This makes it look and feel very much like an upright vacuum cleaner and does indeed make it very comfortable to use.
As the weight is centred at the base, there’s virtually no strain on your wrist, great for those who find the weight balance of stick vacuums difficult to manage.
It also means that the Triflex HX1 can stand up on its own. This is a major bonus since you have to lay most stick vacuums down or balance them against the wall if you stop using them for a moment.
There are a couple of minor downsides to this vacuum.
Its dustbin is slightly smaller than those of competing brands and, at 3.42 kg, it’s a little on the heavy side.
That said, if you’re using it in comfort mode, this isn’t an issue.
The accessories you get are also a little basic and don’t quite match the innovative design of the vacuum itself.
However, Miele has clearly thought hard about usability with its first stick vacuum and, whilst there’s room for some small improvements, it’s still an excellent product with great cleaning power, and a stylish, sturdy finish.
Stick vacuums have a good few benefits over corded cleaners, but they’re not without their drawbacks.
Let's take a look at the pros and cons:
They’re convenient – The major benefit of cordless stick vacuums is the freedom they bring. Corded appliances not only tie you to a plug point, making an already taxing job more of a hassle, but they’re also an effort to drag out in the first place. By contrast, cordless stick vacuums can be used anywhere, and are easily pulled out for a quick spring clean, or to clear up the odd bit of dirt as and when you need to.
They’re versatile – Cordless stick vacuums easily convert from an upright style machine to a handheld device, making them ideal for cleaning around tight spots, on shelving and reaching up to the ceiling, as well as easily cleaning stairs, upholstery and even your car. The best cordless stick vacuums also come with a range of attachments specifically designed for such tasks. Whilst corded models also have attachments, their bulk and reliance on a power source make them far less versatile.
They’re lightweight – Despite advancements in design, corded vacuums remain cumbersome and carry far more weight than their cordless counterparts.
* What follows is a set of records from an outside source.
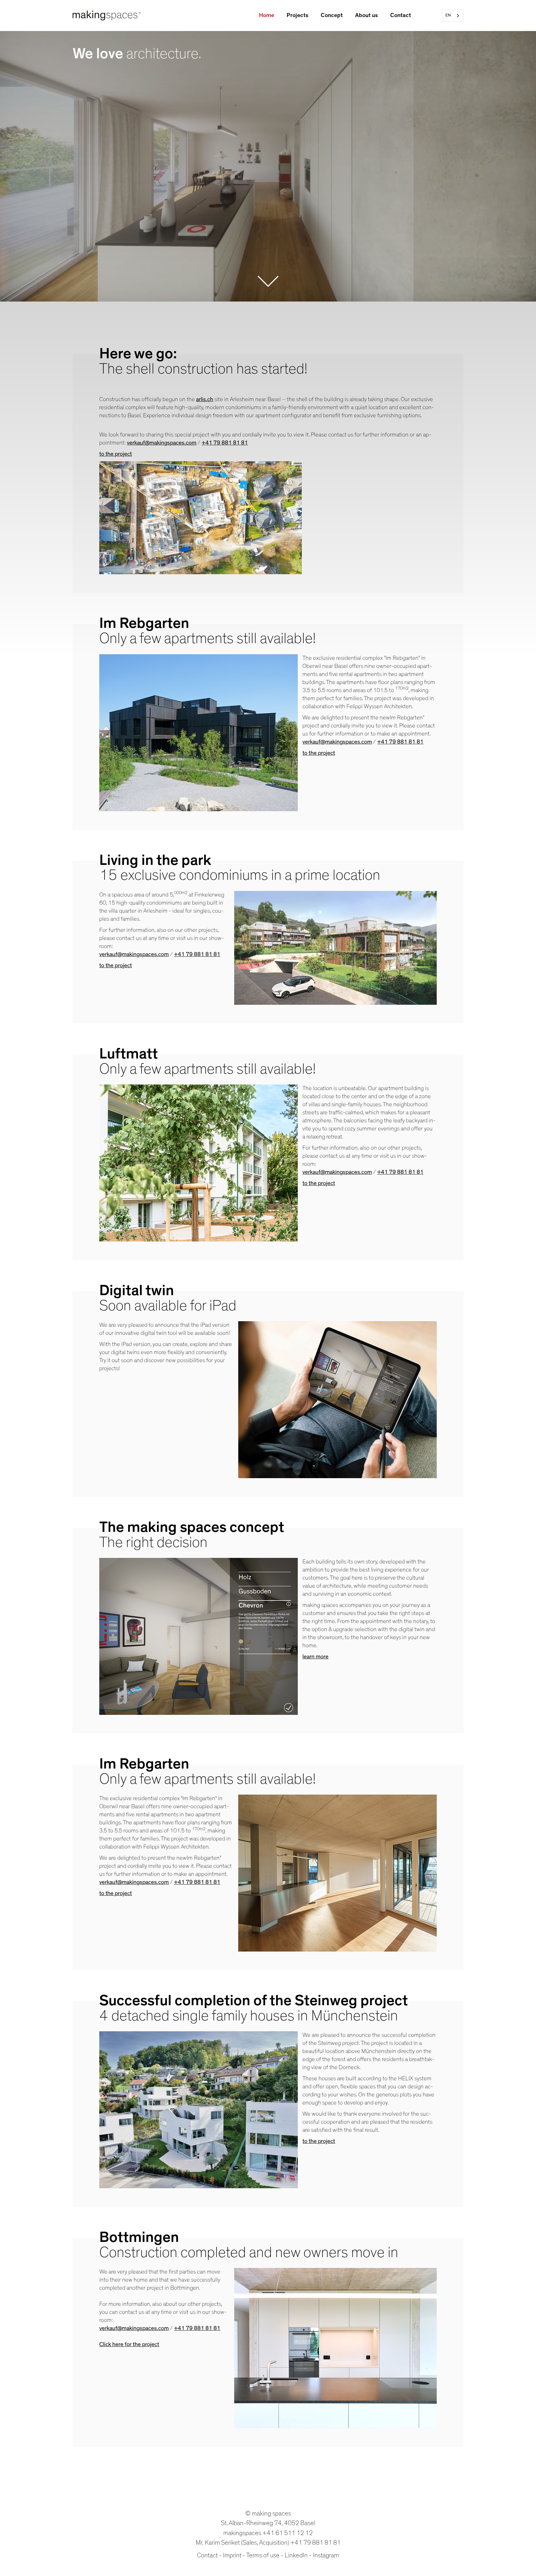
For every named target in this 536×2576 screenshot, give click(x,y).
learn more (315, 1657)
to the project (115, 965)
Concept (332, 15)
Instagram (326, 2555)
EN (448, 15)
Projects (297, 15)
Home (266, 15)
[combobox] (452, 16)
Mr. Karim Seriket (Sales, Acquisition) (242, 2542)
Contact (400, 15)
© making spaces (268, 2513)
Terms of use (262, 2555)
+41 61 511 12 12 (287, 2533)
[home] (107, 15)
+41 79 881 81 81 (315, 2542)
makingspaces (242, 2533)
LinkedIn (296, 2555)
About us (366, 15)
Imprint (232, 2555)
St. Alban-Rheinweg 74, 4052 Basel (268, 2523)
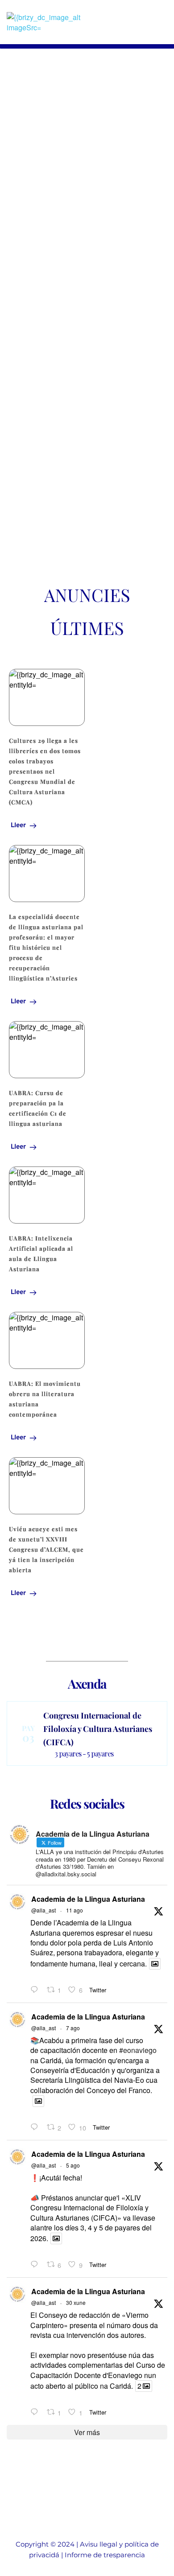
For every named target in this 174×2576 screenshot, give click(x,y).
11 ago (74, 1910)
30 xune (76, 2302)
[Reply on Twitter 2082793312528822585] (36, 2412)
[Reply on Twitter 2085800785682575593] (36, 2127)
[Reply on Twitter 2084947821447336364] (36, 2265)
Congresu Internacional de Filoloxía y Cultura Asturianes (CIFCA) (97, 1729)
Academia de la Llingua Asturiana (88, 1899)
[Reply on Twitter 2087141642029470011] (36, 1990)
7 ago (73, 2028)
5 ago (73, 2165)
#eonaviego (138, 2050)
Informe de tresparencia (105, 2555)
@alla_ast (43, 1910)
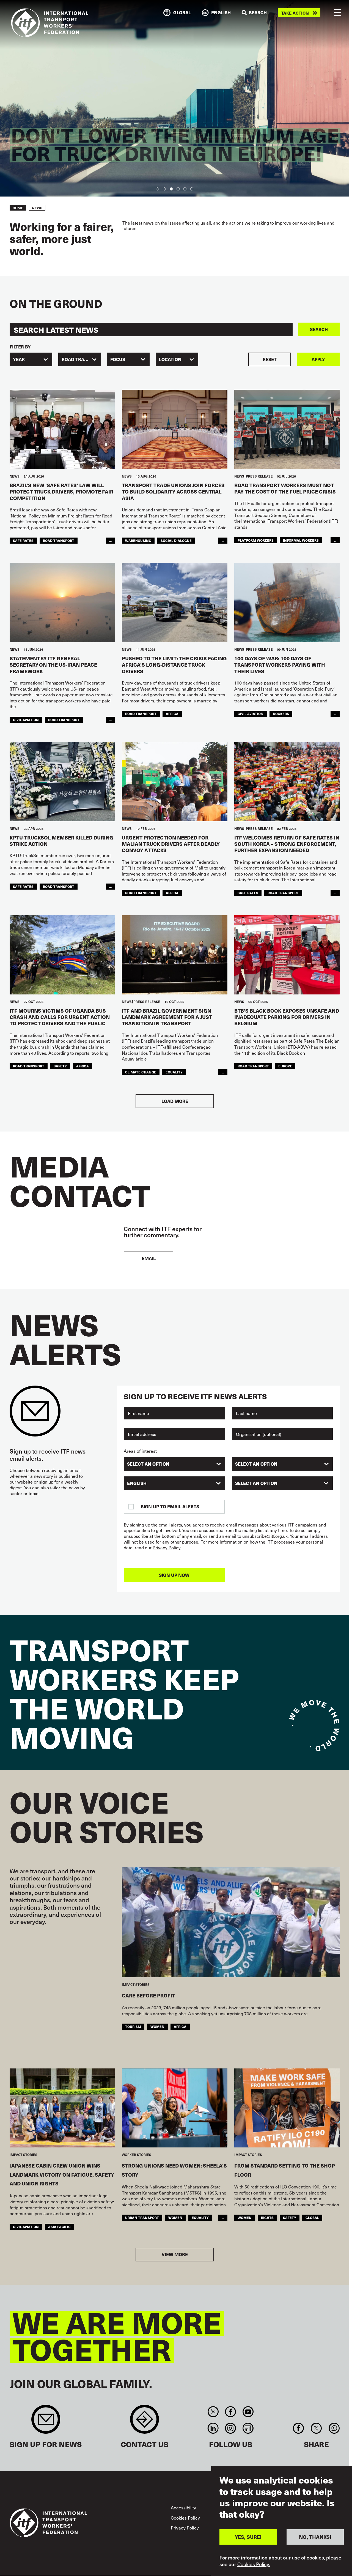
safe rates (23, 540)
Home (18, 208)
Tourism (133, 2026)
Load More (174, 1101)
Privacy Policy (167, 1547)
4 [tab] (178, 188)
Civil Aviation (26, 719)
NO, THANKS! (315, 2536)
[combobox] (31, 359)
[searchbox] (171, 1464)
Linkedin (213, 2428)
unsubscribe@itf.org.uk (265, 1536)
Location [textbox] (170, 359)
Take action (295, 13)
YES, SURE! (248, 2536)
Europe (285, 1066)
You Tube (248, 2411)
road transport (58, 886)
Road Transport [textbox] (81, 359)
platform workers (256, 540)
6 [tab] (191, 188)
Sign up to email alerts (170, 1506)
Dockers (281, 713)
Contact (144, 2422)
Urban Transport (142, 2217)
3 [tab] (171, 188)
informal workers (301, 540)
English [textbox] (137, 1483)
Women (157, 2026)
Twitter (213, 2411)
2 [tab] (164, 188)
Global (312, 2217)
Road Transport (58, 540)
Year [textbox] (19, 359)
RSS (248, 2428)
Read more (48, 174)
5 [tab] (184, 188)
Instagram (231, 2428)
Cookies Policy (185, 2517)
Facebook (231, 2411)
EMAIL (149, 1258)
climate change (140, 1072)
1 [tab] (157, 188)
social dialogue (176, 540)
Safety (60, 1066)
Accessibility (183, 2507)
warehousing (138, 540)
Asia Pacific (59, 2226)
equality (174, 1072)
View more (175, 2254)
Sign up (45, 2422)
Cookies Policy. (253, 2564)
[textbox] (282, 1483)
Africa (172, 713)
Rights (267, 2217)
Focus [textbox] (117, 359)
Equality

Vacuuming is a physical task, so the lightweight nature of stick vacuums is a welcome relief.
They have less power – Stick vacuums work on lithium-ion batteries. These are far more powerful these days than they were several years ago but even the best cordless vacuum will struggle to match the suction power of a corded model. However, technological advancements around airflow, particularly from industry giant Dyson, mean that many stick vacuums now perform exceptionally well.
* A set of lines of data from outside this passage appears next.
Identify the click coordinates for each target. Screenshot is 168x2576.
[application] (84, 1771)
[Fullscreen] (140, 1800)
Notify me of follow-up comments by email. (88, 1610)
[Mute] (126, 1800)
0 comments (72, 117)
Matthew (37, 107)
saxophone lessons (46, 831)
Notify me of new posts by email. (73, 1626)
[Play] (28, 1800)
They’re pricey – You’ll pay more for a cordless vacuum than a cylinder or upright corded model. We’ve tried to include a range of price points in our review to cater for every budget, but the cheaper you go, the more you’re likely to compromise on cleaning performance.
They have short battery lives – The longest battery life we found in our best cordless vacuum review is one hour. If you have a large house, you’re not going to get very far on that. However, they’re not meant as a replacement for your corded vacuum. They’re designed for the convenience clean, and most batteries give enough run time to tackle a room or two sufficiently.
Every brand uses different terminology to describe the power, performance and design of their stick vacuums. This can make your purchase decision a tricky one.
However, a few simple considerations can help narrow down your choices:
There’s no point splashing the cash on a cordless stick vacuum if it doesn’t pick up dirt.
On paper, it can be hard to tell which models perform the best.
Instead of getting bogged down by outputs and airflows, put your trust in other consumers and read product reviews.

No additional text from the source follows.